↓

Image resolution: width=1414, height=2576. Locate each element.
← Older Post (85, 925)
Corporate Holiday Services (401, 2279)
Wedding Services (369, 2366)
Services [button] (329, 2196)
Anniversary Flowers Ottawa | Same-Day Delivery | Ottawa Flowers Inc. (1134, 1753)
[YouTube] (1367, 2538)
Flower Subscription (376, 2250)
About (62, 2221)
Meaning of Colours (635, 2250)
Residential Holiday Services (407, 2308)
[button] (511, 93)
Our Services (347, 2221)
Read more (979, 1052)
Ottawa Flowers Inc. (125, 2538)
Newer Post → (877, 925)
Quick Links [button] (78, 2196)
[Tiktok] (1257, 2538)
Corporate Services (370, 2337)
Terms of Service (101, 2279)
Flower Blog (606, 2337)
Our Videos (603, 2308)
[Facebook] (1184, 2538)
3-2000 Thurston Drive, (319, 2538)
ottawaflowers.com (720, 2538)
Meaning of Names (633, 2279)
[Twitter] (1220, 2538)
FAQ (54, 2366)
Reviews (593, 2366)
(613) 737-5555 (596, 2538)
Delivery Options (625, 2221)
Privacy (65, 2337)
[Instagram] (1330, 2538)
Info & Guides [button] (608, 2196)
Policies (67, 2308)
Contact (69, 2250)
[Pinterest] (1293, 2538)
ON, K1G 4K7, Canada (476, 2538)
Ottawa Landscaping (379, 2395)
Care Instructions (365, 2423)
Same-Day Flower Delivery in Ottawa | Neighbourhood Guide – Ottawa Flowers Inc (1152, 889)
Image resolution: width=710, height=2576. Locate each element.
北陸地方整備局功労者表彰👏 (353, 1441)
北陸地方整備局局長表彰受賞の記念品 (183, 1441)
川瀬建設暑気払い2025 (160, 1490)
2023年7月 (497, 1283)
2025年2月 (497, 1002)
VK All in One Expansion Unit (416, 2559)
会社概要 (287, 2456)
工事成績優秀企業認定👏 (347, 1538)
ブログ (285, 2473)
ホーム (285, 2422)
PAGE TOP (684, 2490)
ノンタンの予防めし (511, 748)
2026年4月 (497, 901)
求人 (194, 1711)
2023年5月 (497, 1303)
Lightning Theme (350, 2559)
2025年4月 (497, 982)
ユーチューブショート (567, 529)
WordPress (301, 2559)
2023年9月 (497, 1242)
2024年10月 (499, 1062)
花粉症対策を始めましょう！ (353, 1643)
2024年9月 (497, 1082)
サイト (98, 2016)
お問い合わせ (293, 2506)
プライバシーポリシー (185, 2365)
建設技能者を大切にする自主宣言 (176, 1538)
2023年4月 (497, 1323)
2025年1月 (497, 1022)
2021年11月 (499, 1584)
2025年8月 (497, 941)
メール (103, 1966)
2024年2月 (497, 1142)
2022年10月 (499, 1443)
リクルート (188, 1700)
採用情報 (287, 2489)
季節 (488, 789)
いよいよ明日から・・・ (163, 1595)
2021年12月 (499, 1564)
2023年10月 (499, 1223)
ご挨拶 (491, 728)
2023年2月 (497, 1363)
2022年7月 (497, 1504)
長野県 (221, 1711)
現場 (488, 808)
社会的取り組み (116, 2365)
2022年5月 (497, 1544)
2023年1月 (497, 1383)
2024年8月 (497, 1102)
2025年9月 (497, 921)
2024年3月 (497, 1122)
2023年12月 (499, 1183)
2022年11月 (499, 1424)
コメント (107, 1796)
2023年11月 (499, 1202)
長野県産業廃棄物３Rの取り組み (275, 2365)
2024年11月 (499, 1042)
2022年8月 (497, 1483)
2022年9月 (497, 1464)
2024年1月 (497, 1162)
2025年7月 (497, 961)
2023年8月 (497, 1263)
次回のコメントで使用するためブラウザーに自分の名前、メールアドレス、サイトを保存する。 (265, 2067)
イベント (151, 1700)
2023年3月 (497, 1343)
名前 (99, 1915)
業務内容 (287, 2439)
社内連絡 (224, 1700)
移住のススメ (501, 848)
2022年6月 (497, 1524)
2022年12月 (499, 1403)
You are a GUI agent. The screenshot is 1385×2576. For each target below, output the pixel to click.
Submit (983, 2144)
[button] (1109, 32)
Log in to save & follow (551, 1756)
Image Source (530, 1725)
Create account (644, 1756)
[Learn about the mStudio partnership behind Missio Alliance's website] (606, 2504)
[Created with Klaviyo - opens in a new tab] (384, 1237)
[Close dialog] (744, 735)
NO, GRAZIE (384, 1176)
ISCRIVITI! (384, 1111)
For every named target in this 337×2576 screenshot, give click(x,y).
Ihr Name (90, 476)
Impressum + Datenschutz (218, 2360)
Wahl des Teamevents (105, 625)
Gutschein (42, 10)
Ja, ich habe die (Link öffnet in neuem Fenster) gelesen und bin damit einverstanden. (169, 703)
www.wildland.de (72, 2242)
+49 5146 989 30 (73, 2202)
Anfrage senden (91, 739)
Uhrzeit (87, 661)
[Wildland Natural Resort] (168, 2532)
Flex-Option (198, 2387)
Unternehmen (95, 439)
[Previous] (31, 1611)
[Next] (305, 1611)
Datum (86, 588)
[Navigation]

↑

▶ ASSIGNMENT
Copy the stretch of the records above that runs from the line with "2021年11月 (499, 1584)" through the line with "2022年12月 (499, 1403)". Both end lines belong in the copy, and nothing else does.

▶ EXERCISE SOLUTION
2021年11月 (499, 1584)
2025年8月 (497, 941)
メール (103, 1966)
2024年2月 (497, 1142)
2022年10月 (499, 1443)
リクルート (188, 1700)
採用情報 (287, 2489)
季節 (488, 789)
いよいよ明日から・・・ (163, 1595)
2021年12月 (499, 1564)
2023年10月 (499, 1223)
ご挨拶 (491, 728)
2023年2月 (497, 1363)
2022年7月 (497, 1504)
長野県 (221, 1711)
現場 (488, 808)
社会的取り組み (116, 2365)
2022年5月 (497, 1544)
2023年1月 (497, 1383)
2024年8月 (497, 1102)
2025年9月 (497, 921)
2024年3月 (497, 1122)
2023年12月 (499, 1183)
2022年11月 (499, 1424)
コメント (107, 1796)
2023年11月 (499, 1202)
長野県産業廃棄物３Rの取り組み (275, 2365)
2024年11月 (499, 1042)
2022年8月 (497, 1483)
2022年9月 (497, 1464)
2024年1月 (497, 1162)
2025年7月 (497, 961)
2023年8月 (497, 1263)
次回のコメントで使用するためブラウザーに自分の名前、メールアドレス、サイトを保存する。 (265, 2067)
イベント (151, 1700)
2023年3月 (497, 1343)
名前 (99, 1915)
業務内容 (287, 2439)
社内連絡 (224, 1700)
移住のススメ (501, 848)
2022年6月 (497, 1524)
2022年12月 (499, 1403)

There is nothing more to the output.